● What the exercise asks: Exactly and only the lines from the one with "Viewport: 804px width, 409px" through the end of the listing are to be transcribed, both ends included.

● Dataset:
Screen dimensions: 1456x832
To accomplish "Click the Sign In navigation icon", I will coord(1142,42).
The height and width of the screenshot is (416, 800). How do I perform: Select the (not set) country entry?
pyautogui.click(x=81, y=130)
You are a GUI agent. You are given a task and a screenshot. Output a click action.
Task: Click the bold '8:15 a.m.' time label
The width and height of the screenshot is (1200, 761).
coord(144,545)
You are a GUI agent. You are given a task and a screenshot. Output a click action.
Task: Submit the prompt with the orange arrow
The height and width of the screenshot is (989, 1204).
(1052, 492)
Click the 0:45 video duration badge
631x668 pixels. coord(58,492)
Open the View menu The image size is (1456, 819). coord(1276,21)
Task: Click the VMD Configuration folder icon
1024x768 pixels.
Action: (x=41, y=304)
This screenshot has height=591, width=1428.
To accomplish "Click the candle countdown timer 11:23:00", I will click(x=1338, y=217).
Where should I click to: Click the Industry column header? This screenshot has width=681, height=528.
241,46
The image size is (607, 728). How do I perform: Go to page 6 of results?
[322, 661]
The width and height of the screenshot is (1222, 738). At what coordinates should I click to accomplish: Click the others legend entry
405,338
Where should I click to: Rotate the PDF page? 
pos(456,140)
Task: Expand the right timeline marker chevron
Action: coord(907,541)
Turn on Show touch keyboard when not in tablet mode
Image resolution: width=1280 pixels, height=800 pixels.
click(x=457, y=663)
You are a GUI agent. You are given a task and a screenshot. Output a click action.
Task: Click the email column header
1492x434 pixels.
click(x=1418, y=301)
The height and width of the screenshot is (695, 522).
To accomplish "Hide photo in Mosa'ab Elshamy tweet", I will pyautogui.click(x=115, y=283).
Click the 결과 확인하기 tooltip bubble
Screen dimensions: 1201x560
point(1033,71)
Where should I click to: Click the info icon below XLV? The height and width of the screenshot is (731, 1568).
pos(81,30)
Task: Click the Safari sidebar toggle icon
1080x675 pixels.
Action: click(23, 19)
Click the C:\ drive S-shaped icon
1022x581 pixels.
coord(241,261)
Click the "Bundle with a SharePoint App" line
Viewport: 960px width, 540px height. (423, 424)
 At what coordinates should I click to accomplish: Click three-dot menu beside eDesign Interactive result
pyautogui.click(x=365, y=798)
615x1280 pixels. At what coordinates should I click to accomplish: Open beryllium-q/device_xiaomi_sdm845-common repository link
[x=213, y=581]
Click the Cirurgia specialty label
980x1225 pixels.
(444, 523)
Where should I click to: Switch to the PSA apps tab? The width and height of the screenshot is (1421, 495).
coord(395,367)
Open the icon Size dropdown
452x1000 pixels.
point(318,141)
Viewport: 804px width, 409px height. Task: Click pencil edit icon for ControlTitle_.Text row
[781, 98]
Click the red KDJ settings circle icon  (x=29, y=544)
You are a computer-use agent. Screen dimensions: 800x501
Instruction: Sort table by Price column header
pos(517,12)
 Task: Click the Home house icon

● Result of this task:
Viewport: 804px width, 409px height. Task: Click pencil edit icon for ControlTitle_.Text row
[781, 98]
Click the red KDJ settings circle icon  (x=29, y=544)
You are a computer-use agent. Screen dimensions: 800x501
Instruction: Sort table by Price column header
pos(517,12)
 Task: Click the Home house icon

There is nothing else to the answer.